The Russian billionaires whose chemical factories fuel Russia's war machine
Chemicals factories founded or owned by a few of Russia's wealthiest men are supplying components to plants that manufacture explosives utilized by Moscow's military throughout the war in Ukraine, an analysis of train and financial data shows.
Reuters determined five chemical companies, in which 5 Western-sanctioned billionaires hold stakes, that offered more than 75% of the key chemicals delivered by rail to some of Russia's biggest explosives factories from the start of the war up until September this year, according to the railway information.
The news agency's analysis shows for the very first time how heavily factories forming part of Russia's war device rely on these men and their business. The billionaires consist of Roman Abramovich, former owner of Chelsea Football Club, and Vagit Alekperov, who was ranked by Forbes in April as Russia's richest male with a fortune estimated at $28.6 billion.
Abramovich and Alekperov did not react to requests for remark sent via their business or attorneys. London-listed Evraz, in which Ambramovich holds a 28% stake, stated it provided the chemicals for civilian use only. Lukoil, a refiner in which Alekperov retains a shareholding, stated it does not manufacture dynamites or any related elements.
Anna Nagurney, a University of Massachusetts professor who carefully studies supply chain networks related to the Ukraine-Russia war and examined Reuters' findings, stated the five companies were aiding Moscow not only by offering essential chemical ingredients for munitions however also by earning much-needed hard cash from exports of civilian products, including fertilizers.
These chemical business might be running as civilian ones, but they are sustaining the war effort, Nagurney said.
To determine from where Russia's main munitions factories got their supplies, Reuters analysed the motion of more than 600,000 rail deliveries that brought the chemicals needed to make explosives from the intrusion of Ukraine in February 2022 through September 2024.
The railway information from two industrial databases in Russia was supplied to Reuters by the Open Source Centre, a British-based NGO devoted to collecting publicly-available intelligence and keeping track of possible sanctions infractions. It detailed the type of freight in every train wagon, the weight, origin and location, and the names of the company that sent the goods and the business that got them.

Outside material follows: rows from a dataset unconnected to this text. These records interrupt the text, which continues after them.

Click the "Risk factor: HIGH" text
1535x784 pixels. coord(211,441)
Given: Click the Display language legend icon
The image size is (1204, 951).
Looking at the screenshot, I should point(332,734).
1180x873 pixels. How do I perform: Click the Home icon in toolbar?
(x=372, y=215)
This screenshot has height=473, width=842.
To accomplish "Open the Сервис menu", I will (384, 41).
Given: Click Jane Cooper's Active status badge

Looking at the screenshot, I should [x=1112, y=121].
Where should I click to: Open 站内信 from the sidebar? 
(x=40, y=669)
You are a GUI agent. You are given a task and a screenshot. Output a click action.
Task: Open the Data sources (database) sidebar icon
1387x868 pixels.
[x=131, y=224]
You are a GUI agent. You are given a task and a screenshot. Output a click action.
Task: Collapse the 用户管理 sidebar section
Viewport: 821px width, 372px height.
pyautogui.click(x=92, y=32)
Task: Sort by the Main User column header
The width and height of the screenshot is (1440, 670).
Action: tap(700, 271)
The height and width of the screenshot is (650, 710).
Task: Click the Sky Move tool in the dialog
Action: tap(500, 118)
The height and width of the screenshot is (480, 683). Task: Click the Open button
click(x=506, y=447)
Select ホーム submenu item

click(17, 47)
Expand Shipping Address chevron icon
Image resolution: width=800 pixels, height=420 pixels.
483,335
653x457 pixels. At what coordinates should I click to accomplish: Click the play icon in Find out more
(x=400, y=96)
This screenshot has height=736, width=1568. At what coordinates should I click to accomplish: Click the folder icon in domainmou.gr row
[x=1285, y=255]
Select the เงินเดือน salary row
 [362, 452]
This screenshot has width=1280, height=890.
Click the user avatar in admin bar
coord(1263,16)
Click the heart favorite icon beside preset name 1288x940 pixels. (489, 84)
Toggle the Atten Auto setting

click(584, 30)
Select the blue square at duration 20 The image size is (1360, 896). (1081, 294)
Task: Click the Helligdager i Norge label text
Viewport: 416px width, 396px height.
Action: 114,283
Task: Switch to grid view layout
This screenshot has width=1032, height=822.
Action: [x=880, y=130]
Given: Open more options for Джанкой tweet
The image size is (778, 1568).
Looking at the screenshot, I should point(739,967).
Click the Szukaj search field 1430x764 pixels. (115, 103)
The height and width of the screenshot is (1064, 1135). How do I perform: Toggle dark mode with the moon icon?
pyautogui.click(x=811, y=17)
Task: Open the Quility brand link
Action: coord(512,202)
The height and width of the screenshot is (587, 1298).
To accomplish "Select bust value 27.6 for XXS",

Reuters cross-checked the data from the two databases to confirm its accuracy. Nevertheless, the news company was unable to validate whether the information included every rail shipment to the dynamites factories, or the extent to which the plants got deliveries by road.
The information showed that the billionaires' companies provided essential active ingredients to 5 explosive and gunpowder factories in Russia that are subject to Western sanctions. The plants are subsidiaries of the giant Russian state arms manufacturer and car manufacturer Rostec.
Utilizing leaked tax billings covering parts of 2023, Reuters was likewise able to confirm that four of the chemicals firms were suppliers to 4 of the explosives producers.
Neither the Kremlin, the defence ministry, nor Rostec responded to Reuters' questions about civilian companies' role in providing Russia's munitions industry.
Before the war, all the explosives plants, as part of efforts to diversify, likewise utilized to make dynamites or gunpowder for civilian use. Reuters could not determine whether such civilian sales continue and whether the chemicals supplied might be earmarked for civilian usage.
Thomas Klapotke, a teacher of energetics at the University of Munich, who helped Reuters analyse the data, said that, while all the raw materials had numerous possible usages, the combination of wagon-loads of particular chemicals needed for explosives making reaching particular plants provided red. flags.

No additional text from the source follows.